The Best Poster Award was won by The Institute of Geological and Nuclear Sciences, whose poster explored the accuracy of crowdsourcing reports of tsunamis, particularly studying the timing and distribution of reports of booming sounds and unusual sea conditions following Tonga’s Hunga eruption.

Australian researcher Dr Claudia Cialone won the conference People’s Choice Award for her paper describing the use of GoPros, GPS and Google Earth to study the way West Arnhem Land Aboriginals navigate and understand the landscape. She found that the Bininj Kunwok navigate using cardinal directions (e.g. turn west) or landscape features (e.g. turn upstream) rather than egocentric terms (e.g. turn left).

The Massey-led He Tātai Whenua project was presented, discussing the use of natural language processing methods with a 28 million-word collection of historical documents in te reo Māori to study Māori conceptualisations of land.

Workshops

School of Agriculture and Environment Associate Dean Māori, Professor Jonathan Procter and Pukenga Reo Associate Professor Hone Morris hosted He Hīkonga Tangata, He Ara Mātauranga – A journey inspiring knowledge. This bus tour took attendees to locations around Te Whanganui-a-Tara (Wellington) to illustrate stories behind Māori place names and their links to the landscape and geology of the area.

“Participants were invited to listen to the stories of places of the Wellington region. Narratives handed down from ancestors of Ngāi Tara, Rangitāne, Te Āti Awa and Toa Rangatira. It is essential that people retain these stories.

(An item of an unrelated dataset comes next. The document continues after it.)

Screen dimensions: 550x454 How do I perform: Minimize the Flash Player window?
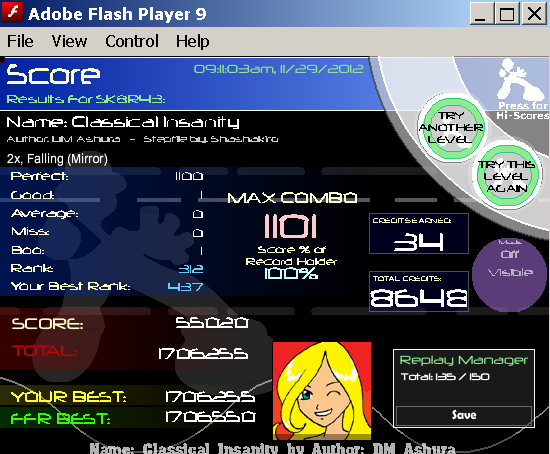[x=480, y=13]
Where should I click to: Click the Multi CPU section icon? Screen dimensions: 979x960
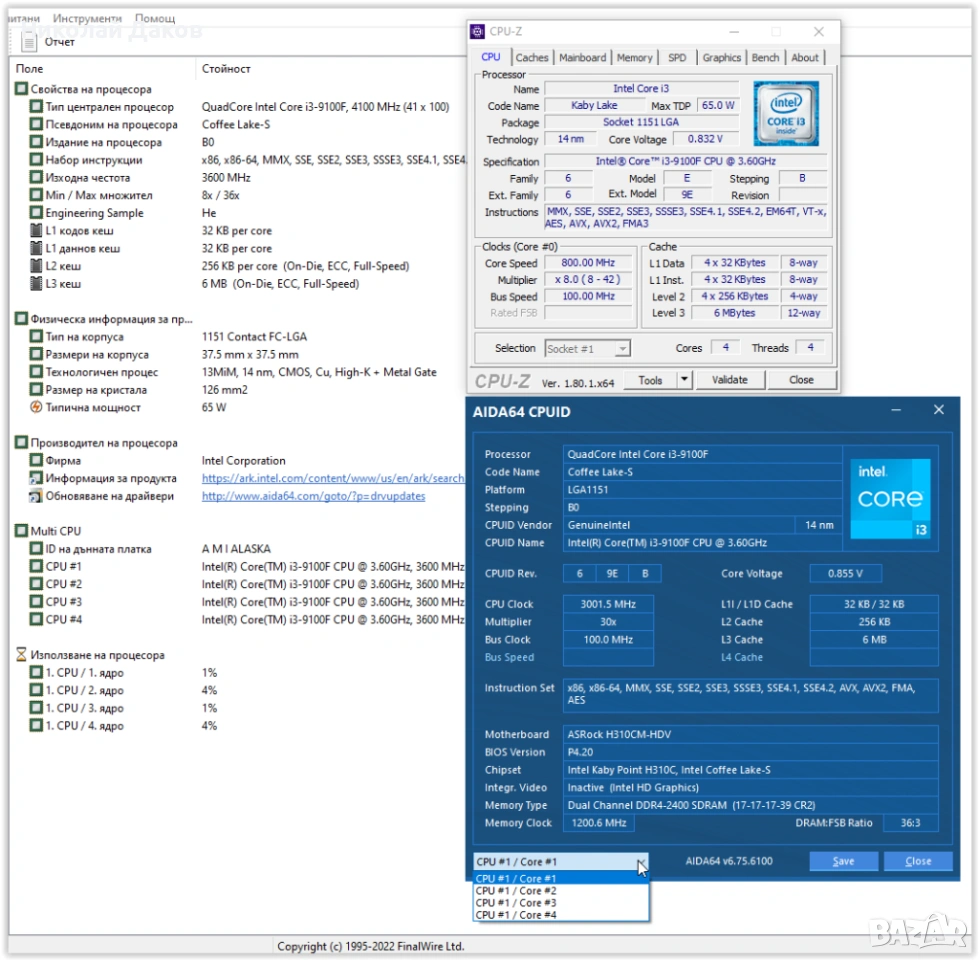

As Māori we listen to the land talking through the names left behind, as my PhD supervisor Professor Cynthia White said at the beginning of my PhD journey, 'the language is in the land and the land is in the language,'" Associate Professor Morris says.

Other workshops explored the future of geospatial education in Aotearoa and career paths for postgraduate students in geospatial science.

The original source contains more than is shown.